La visite de 1842-3 (Hechingen)

    Le réputation européenne grandissante de Berlioz précède manifestement son arrivée en Allemagne au cours de son premier voyage de 1842-1843. Pendant son passage à Stuttgart en décembre 1842 l’une de ses connaissances sur place, le Dr Schilling, conseiller du Prince de Hohenzollern-Hechingen, suggère au prince d’inviter Berlioz à Hechingen pour y donner un concert de sa musique. L’invitation, transmise par le baron von Billing, un autre conseiller du prince, ne se fait pas tarder. Le voyage est bref – Berlioz se rend de Stuttgart à Hechingen le dernier jour de l’année, donne un concert le 2 janvier, et est de retour à Stuttgart le 3 (Correspondance Générale nos. 794-5, ci-après CG tout court). La correspondance du compositeur donne peu de détails sur l’épisode (voir aussi CG nos. 796, 798bis [tome VIII], 800), mais Berlioz est content de sa visite: ‘Je reviens d’Hechingen où j’ai eu tous les succès imaginables et cadeaux et gracieusetés du Prince’, écrit-il à son ami Auguste Morel le 3 janvier (CG no. 795). Le 6 janvier il écrit à J. C. Lobe à Weimar: ‘J’ai donné ici [à Stuttgart] un concert et un autre à Hechingen dont je suis très content parce que le public a paru satisfait’ (CG no. 798bis [tome VIII]).
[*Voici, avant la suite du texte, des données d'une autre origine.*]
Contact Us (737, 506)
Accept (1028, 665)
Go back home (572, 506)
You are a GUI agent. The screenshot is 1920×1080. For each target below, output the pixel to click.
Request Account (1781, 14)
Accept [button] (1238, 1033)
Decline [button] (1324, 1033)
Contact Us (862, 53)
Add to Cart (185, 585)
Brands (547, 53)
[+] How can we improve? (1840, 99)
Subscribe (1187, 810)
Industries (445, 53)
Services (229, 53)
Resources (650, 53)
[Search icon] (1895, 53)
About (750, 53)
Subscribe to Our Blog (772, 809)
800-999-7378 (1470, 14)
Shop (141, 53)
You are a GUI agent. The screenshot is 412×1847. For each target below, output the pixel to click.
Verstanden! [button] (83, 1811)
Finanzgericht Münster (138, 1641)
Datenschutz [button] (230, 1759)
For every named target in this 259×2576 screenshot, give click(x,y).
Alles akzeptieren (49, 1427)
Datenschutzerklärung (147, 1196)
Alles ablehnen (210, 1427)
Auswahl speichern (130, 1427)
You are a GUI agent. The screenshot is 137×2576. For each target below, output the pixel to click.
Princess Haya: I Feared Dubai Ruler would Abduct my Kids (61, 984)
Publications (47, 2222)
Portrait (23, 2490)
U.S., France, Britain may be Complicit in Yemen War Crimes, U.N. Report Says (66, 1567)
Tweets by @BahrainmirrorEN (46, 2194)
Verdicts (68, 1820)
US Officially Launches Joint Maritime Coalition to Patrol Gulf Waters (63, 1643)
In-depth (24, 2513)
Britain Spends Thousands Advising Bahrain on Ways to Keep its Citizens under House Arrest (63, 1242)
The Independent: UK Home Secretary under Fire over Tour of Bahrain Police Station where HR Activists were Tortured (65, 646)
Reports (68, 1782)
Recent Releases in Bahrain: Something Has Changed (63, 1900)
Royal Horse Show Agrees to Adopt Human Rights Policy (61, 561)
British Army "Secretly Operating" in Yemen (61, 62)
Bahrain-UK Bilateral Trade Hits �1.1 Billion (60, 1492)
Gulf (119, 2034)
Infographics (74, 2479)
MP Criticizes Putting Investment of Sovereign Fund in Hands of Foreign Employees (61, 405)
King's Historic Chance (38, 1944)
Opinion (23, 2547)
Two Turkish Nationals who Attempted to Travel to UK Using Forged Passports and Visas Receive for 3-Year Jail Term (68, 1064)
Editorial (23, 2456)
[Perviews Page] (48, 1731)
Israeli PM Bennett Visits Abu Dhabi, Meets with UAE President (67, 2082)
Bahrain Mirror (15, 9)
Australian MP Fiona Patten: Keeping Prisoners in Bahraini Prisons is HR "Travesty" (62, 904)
Le seul détail révélé par la correspondance mais non mentionné dans les Mémoires est la présence de Marie Recio à Hechingen et sa participation au concert: ‘Plaignez-moi, mon cher Morel; Marie a voulu chanter à Mannheim et à Stuttgart et à Hechingen. Les deux premières fois, cela a paru supportable, mais la dernière!… et l’idée seule d’une autre cantatrice la révoltait’ (CG no. 800, à Auguste Morel, 16-17 janvier, de Francfort). On sait par ailleurs que la princesse Eugénie de Hohenzollern-Hechingen était elle-même une cantatrice de talent, d’où une source possible de frottements à Hechingen. Il est frappant de constater ici que Berlioz, qui par ailleurs parle souvent des talents artistiques de femmes de l’aristocratie, ne souffle mot de la princesse dans son récit du séjour à Hechingen. Son silence semble significatif.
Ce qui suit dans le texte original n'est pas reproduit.